En el marco de la conmemoración de XVII aniversario, las autoridades de la Corte Suprema y la Unidad de Justicia Juvenil, la magistrada de la Sala de lo Penal, Doris Luz Rivas Galindo, aseguró que se debe de trabajar más en las oportunidades y programas que los niños y jóvenes puedan tener para reincorporarse a la sociedad y la familia.
“Él no lo puede hacer solo y es necesario el diseño de programas, que garanticen ese espacio, que el chico pueda superar ese episodio de su vida y pueda entrar en un proyecto de vida y que no sea la prisión”, argumentó la magistrada.
La funcionaria aseveró que para garantizar esas medidas es necesario que todas las organizaciones involucradas se “articulen” y, claro, el sector social, que juega un factor determinante, para que el niño o el joven pueda tener una oportunidad.
Oscar Alirio Campos, Coordinador General de la Unidad de Justicia Juvenil de la CSJ, dijo que en el marco del 17 aniversario de la ejecución y vigilancia de medidas en medio abierto al joven, en conflicto con la ley, se pretende crear conciencia y reflexión de la importancia de dichas medidas.
«Esta unidad se dedica a generar reflexión a nivel social e institucional, sobre la importancia y situación de los jóvenes y la delincuencia y, sobre todo, de la importancia de las medidas en medio abierto que determina la ley, las cuales constituyen como un espacio cuando no se ha dictado la medida de internamiento a un joven en conflicto con la ley», explicó Campos.

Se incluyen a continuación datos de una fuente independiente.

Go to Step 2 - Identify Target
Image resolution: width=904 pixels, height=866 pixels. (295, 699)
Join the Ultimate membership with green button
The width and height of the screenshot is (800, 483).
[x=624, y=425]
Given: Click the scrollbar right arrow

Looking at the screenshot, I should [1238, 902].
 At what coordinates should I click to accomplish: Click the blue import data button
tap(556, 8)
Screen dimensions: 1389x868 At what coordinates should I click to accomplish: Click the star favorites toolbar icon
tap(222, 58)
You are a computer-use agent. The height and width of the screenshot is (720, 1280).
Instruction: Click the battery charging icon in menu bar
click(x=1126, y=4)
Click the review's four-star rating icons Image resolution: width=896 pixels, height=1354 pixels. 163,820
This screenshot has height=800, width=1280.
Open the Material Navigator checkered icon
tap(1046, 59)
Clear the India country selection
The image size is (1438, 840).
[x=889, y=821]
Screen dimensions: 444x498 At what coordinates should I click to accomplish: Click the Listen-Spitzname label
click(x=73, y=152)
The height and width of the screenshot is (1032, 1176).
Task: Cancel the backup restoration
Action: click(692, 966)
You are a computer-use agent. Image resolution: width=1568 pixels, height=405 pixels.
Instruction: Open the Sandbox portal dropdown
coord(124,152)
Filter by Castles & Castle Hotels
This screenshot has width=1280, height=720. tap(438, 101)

El coordinador de la Unidad de Justicia Juvenil informó que de enero a junio de 2012 se impusieron un mil 196 medidas no privativas de libertad a jóvenes menores de 18 años en conflicto con la ley, mientras se decretaron 539 casos de internamiento.
A la vez, manifestó que siempre se mantiene una constante en las medidas impuestas a los jóvenes, ya que la mayoría de estas son la inserción de éstos a programas juveniles, a fin que reciban una atención adecuada.
«Lo que pretendemos es crear una articulación de los esfuerzos entre los tribunales e instituciones públicas y privadas, relacionadas con la administración de la justicia juvenil, por lo que se trabaja en coordinación en la promoción y defensa de los derechos de la niñez y adolescencia», sostuvo el coordinador.